Ravi Gupta

Posted on May 13

The Silent Failure I Never Saw Coming: What VaultPay Taught Me About Consistency Under Failure

#python #softwareengineering #backend #systemdesign

VaultPay is a wallet microservice I built on top of AuthShield. This is the first technical post in the series if you want the origin story, that's in the previous post.
Previous parts:
Part 1 is here: I Built AuthShield and Immediately Knew It Wasn't Enough

How I learned that good error handling and actual data consistency are two completely different things

When I started designing the transfer flow for VaultPay, my first instinct was simple. Validate the request, check the balance, move the money, log it. Linear steps, each one after the other.
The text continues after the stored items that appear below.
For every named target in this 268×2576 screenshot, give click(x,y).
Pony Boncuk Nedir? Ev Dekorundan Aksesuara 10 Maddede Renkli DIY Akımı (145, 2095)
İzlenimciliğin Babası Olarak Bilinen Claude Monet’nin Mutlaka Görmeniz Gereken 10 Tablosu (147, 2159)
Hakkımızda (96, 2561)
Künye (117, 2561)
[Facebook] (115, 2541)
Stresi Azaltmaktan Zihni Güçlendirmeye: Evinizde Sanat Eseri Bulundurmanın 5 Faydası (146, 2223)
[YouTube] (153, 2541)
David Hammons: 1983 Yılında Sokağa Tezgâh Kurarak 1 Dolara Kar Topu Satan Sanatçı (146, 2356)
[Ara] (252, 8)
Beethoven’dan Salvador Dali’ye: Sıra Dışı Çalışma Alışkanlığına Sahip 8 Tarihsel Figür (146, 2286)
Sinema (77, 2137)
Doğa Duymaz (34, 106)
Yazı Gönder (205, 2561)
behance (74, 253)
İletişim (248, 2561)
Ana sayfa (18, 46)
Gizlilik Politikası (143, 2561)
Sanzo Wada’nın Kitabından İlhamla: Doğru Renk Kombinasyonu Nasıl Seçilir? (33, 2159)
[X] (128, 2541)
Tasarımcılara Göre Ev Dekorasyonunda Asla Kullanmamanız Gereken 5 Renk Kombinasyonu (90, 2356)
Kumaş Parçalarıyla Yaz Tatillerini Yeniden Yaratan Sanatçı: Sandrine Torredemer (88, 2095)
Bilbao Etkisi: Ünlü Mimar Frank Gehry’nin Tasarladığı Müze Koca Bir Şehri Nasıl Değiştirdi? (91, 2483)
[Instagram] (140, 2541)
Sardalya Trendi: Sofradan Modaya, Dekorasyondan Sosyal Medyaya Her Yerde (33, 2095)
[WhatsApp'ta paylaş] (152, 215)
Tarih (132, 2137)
That instinct was wrong. Not in a subtle way. In a "this would silently destroy data in production" kind of way.

Here's the scenario that changed how I thought about it.
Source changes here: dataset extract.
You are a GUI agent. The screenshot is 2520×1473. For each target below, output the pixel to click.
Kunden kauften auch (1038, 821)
Imagine a transfer of ₹500. The sender's balance gets deducted. Then network hiccup, database timeout, process crash, anything - the credit to the receiver never happens. The money is gone from one wallet and hasn't appeared in the other. No error the user can act on. No audit trail that captures what actually happened. Just a wrong number sitting in a database, quietly.

Auth had nothing to say about this. AuthShield could verify the user perfectly - correct JWT, correct role, correct permissions - and you'd still end up with corrupted financial state. Identity is fully solved. Consistency under failure is a completely different problem.
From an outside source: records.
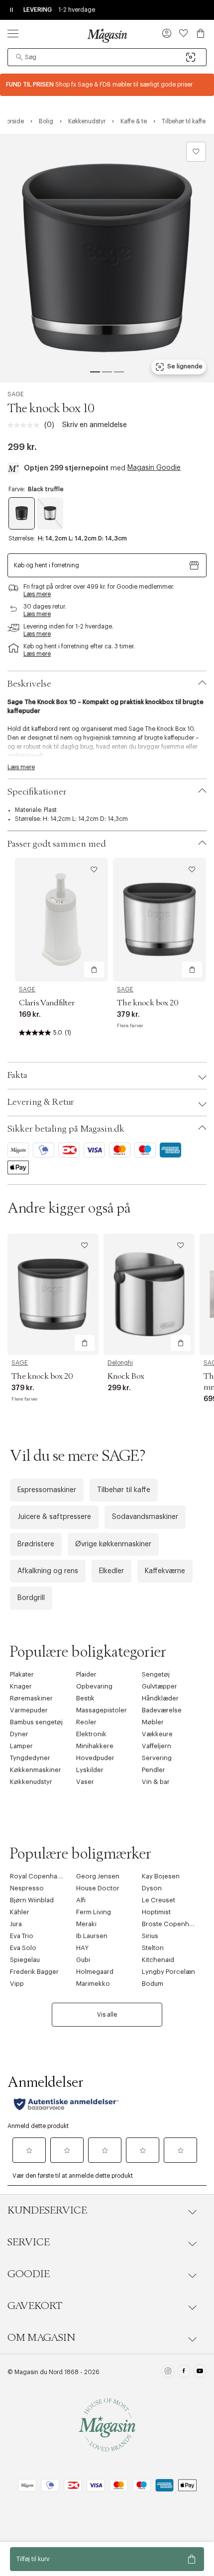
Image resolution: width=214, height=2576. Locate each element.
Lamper (21, 1746)
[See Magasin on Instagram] (168, 2372)
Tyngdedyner (30, 1758)
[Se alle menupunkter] (12, 33)
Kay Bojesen (161, 1876)
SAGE (15, 394)
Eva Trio (21, 1936)
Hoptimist (156, 1912)
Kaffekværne (165, 1571)
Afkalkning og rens (47, 1571)
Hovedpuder (95, 1758)
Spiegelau (25, 1959)
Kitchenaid (158, 1959)
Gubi (83, 1959)
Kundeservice (47, 2211)
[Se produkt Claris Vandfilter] (61, 919)
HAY (82, 1948)
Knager (21, 1686)
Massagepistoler (101, 1710)
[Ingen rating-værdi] (25, 425)
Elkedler (111, 1571)
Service (28, 2242)
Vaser (85, 1781)
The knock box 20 (147, 1003)
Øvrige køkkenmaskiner (113, 1544)
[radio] (21, 513)
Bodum (152, 1983)
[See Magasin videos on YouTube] (200, 2372)
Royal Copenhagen (39, 1876)
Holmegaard (94, 1971)
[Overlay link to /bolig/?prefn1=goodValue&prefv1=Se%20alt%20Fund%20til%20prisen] (107, 85)
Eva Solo (23, 1948)
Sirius (150, 1936)
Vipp (17, 1983)
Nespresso (27, 1888)
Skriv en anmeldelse (94, 425)
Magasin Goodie (154, 467)
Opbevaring (94, 1686)
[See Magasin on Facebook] (184, 2372)
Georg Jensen (97, 1876)
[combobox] (107, 57)
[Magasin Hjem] (107, 35)
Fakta (17, 1075)
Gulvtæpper (159, 1686)
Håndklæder (160, 1698)
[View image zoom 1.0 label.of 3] (107, 258)
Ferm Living (93, 1912)
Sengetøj (156, 1674)
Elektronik (91, 1734)
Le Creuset (158, 1900)
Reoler (86, 1722)
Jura (16, 1924)
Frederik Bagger (34, 1971)
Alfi (81, 1900)
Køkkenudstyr (31, 1781)
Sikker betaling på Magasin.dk (65, 1129)
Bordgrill (31, 1598)
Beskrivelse (29, 684)
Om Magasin (41, 2338)
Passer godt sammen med (56, 844)
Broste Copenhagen (173, 1924)
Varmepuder (29, 1710)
That's what I wanted to understand. Not invent a solution. Just understand how real systems actually handle this.

The Full Send Money Flow

Before getting into the transfer engine itself, it helps to understand everything that runs before it.

The send money flow in VaultPay has two distinct phases. The first is a series of guards - each one checking a condition and failing fast before any money moves. The second is the atomic transfer itself.

The guards run in this order:

The client sends POST /transactions/send with a JWT, PIN, amount, receiver wallet ID, and an idempotency key. VaultPay validates the JWT locally using the shared secret - fast path, no round-trip to AuthShield. Then the idempotency key gets checked against Redis. If this exact request has already been processed, the cached result comes back immediately - no re-processing, no double transfer. Then the sender's IP gets checked against the known IP trust cache. Then the PIN gets verified with bcrypt. On failure, a Redis counter increments. After 5 consecutive failures the wallet locks for 24 hours. Then wallet status, KYC verification, daily limits, monthly limits, and per-transaction limits all get checked.

Only after every single guard passes does the system attempt to move money.

This ordering is intentional. Every check that can fail without touching balances runs first. You never want to deduct from a sender and then discover the receiver's wallet is frozen two operations later. By the time the transfer engine runs, every condition that can be validated without starting a database transaction has already been validated.

But guards aren't the hard part. The hard part is what happens next.

The 6-Step Atomic Core

Moving money between two wallets isn't one database operation. It's six, and they all have to succeed or fail together:

Lock the sender's wallet row. Lock the receiver's wallet row. Check the sender's balance one final time inside the transaction. Deduct from the sender. Credit the receiver. Write both transaction records - a debit row for the sender's history and a credit row for the receiver's.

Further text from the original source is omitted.